[What is expected]
It is required that all of the data be written out exactly.

Pixel coordinate grounding data:

* * * * * * * * *

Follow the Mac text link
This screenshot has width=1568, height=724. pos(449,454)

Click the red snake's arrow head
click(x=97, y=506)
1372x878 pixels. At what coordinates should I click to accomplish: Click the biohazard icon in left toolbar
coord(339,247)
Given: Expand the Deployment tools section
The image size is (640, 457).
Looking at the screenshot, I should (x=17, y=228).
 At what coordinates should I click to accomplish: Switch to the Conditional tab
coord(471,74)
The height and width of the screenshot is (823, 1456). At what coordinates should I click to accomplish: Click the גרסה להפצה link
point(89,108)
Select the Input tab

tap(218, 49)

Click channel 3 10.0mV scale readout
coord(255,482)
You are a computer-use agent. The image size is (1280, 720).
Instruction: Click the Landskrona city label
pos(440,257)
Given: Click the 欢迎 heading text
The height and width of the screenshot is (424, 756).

* * * * * * * * *

[Answer box]
Follow the Mac text link
This screenshot has width=1568, height=724. pos(449,454)

Click the red snake's arrow head
click(x=97, y=506)
1372x878 pixels. At what coordinates should I click to accomplish: Click the biohazard icon in left toolbar
coord(339,247)
Given: Expand the Deployment tools section
The image size is (640, 457).
Looking at the screenshot, I should (x=17, y=228).
 At what coordinates should I click to accomplish: Switch to the Conditional tab
coord(471,74)
The height and width of the screenshot is (823, 1456). At what coordinates should I click to accomplish: Click the גרסה להפצה link
point(89,108)
Select the Input tab

tap(218, 49)

Click channel 3 10.0mV scale readout
coord(255,482)
You are a computer-use agent. The image size is (1280, 720).
Instruction: Click the Landskrona city label
pos(440,257)
Given: Click the 欢迎 heading text
The height and width of the screenshot is (424, 756).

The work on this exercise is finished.